If we can find clear and obvious disparities between an authoritative take on a health topic versus an unreliable take on the topic, surely Google with access to a wide sample of content and machine learning properties can do so and it does. That said, the gap between the good and the bad (and, of course, the ugly) is not always readily transparent.
To see this we have to look no further than the Featured Snippet presented to us on the SERP for cancer & diet
The URL used for the zero-position box doesn't come from WebMD or the National Cancer Institute, but from healthline.com which has had its share of ups and downs on the SERP.
The overall visibility of healthline.com has been subject to volatility that includes various ranking peaks and valleys
Subjecting the site to the same "title analysis" as WebMD et al offers up a bit of a mixed bag:
While there are more straightforward and informational titles such as "Breast Cancer Diet: Foods to Eat, Foods to Avoid, and More" you also have your fluff with titles like "12 Beneficial Fruits to Eat During and After Cancer Treatment."
It just goes to show you how complex, how nuanced, and how murky profiling a site's content can be. It's not all "WebMDs" and "Mercolas" - there are a lot of "in-betweens" at play... sites that are not super authoritative in their content format but at the same time are not over the top either. In other words, it's complicated, which is why you need an advanced machine learning algorithm to profile content in earnest. Beyond that, there's more to what makes a site rank than the above profiling process (so please don't accuse me of saying that your content profile is the sole determinant of your rankings). All sorts of factors make their way into the ranking equation that puts a site like healthline.com above webmd.com.
You, Your Site, and Your Content Profile: How to Take Action
So we have a nice understanding of how Google can profile content within a vertical to determine its authoritativeness... how does that help me? Well, having a foundational understanding of what Google can and can't do and why it does what it does is intrinsically valuable from where I sit. That said, I know the name of the game. If I don't offer some actionable takeaways "I'll get put in the back on the discount rack like another can of beans" to quote Billy Joel.
That said, it should be obvious what you should be doing. You should be taking a look at the tone/format of your content relative to the tone/format of the content ranking at the top of the SERP. Are you using language that's a bit too over the top or "markety" while most of the higher ranking sites go full-on informational?
How do the top-ranking sites approach content for the topic at hand and how does that compare to your take on the topic? Because, clearly, whatever those sites are doing from a content perspective is working. I'm not advocating anything novel here... except that you should leave "keywords" and phraseology per se on the back burner for a moment and take a more inclusive and qualitative look at the top-ranking content on the SERP. This, of course, is not as concrete of a process and is far more abstract of a construct at the same time. That said, analyzing the "flavor" of the content Google prefers goes beyond one page or one piece of content instead of offering an approach to the vertical overall!

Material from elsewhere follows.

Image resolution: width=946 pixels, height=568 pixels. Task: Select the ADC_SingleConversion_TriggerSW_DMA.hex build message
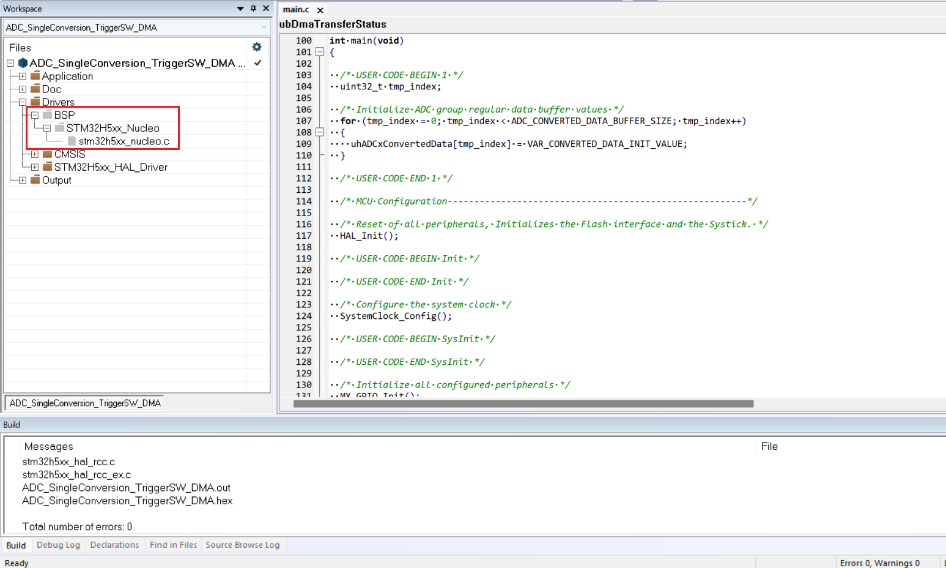[127, 501]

A Bird's-Eye View on Content
Knowing how Google goes about its quest for a better and more authoritative SERP puts you at a real advantage. Most folks still think about "SEO content" at a very granular level. However, as time has gone on Google repeatedly has shown it prefers to take a step back and work towards a basal understanding of content and so forth. At the risk of repeating what I've said in other blog posts and episodes of my podcast
, the more abstract you get in approaching your site and its content the more aligned you are to how Google itself approaches the web. The more aligned you are to Google the more likely you are to rank well on the SERP.
Simply, it pays to get a bit more abstract in your content analysis and content creation practices. Profiling your content approach to what already works on the SERP is a great (and easy) place to start!